Task to complete: Output exactly the span of lines beginning with the one that holds "Close the registration" and ending with the last line of the data below.

Data listing:
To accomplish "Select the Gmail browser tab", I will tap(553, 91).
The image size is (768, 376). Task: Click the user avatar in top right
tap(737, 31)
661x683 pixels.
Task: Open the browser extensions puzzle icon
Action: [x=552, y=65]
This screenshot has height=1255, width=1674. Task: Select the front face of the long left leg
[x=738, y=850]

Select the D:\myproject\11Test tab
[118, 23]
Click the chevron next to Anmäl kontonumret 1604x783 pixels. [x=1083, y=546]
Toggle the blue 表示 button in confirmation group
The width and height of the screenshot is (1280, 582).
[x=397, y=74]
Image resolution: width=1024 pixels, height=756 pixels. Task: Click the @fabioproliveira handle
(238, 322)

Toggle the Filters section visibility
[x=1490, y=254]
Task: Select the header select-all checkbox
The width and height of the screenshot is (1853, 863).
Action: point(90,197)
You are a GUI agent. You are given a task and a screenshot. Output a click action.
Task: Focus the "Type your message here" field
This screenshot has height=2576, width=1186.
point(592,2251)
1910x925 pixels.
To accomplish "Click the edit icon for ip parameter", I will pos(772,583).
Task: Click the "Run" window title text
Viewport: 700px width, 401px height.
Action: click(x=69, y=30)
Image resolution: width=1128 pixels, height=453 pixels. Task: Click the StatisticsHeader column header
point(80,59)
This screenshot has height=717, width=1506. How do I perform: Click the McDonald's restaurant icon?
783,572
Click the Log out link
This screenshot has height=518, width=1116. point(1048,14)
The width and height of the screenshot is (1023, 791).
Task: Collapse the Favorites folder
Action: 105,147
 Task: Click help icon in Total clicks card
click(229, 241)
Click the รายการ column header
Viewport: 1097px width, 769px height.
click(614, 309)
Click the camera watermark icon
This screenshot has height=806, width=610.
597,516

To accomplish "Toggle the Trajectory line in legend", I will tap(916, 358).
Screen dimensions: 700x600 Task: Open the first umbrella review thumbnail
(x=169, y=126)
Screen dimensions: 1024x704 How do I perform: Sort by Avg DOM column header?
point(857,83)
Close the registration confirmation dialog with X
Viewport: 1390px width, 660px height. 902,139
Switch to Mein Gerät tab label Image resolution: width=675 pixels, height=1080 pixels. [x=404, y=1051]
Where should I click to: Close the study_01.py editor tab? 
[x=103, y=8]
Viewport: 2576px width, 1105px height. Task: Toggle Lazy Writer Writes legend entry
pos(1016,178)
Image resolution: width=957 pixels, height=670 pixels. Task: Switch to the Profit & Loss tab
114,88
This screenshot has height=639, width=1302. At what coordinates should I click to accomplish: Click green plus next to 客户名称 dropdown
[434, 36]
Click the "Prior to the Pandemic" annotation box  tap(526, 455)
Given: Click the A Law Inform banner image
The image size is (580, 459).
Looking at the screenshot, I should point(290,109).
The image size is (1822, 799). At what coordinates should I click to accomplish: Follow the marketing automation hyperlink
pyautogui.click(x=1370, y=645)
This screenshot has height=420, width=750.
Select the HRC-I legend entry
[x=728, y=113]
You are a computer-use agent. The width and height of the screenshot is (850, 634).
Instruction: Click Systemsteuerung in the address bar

Solution to this task:
Close the registration confirmation dialog with X
Viewport: 1390px width, 660px height. 902,139
Switch to Mein Gerät tab label Image resolution: width=675 pixels, height=1080 pixels. [x=404, y=1051]
Where should I click to: Close the study_01.py editor tab? 
[x=103, y=8]
Viewport: 2576px width, 1105px height. Task: Toggle Lazy Writer Writes legend entry
pos(1016,178)
Image resolution: width=957 pixels, height=670 pixels. Task: Switch to the Profit & Loss tab
114,88
This screenshot has height=639, width=1302. At what coordinates should I click to accomplish: Click green plus next to 客户名称 dropdown
[434, 36]
Click the "Prior to the Pandemic" annotation box  tap(526, 455)
Given: Click the A Law Inform banner image
The image size is (580, 459).
Looking at the screenshot, I should point(290,109).
The image size is (1822, 799). At what coordinates should I click to accomplish: Follow the marketing automation hyperlink
pyautogui.click(x=1370, y=645)
This screenshot has height=420, width=750.
Select the HRC-I legend entry
[x=728, y=113]
You are a computer-use agent. The width and height of the screenshot is (850, 634).
Instruction: Click Systemsteuerung in the address bar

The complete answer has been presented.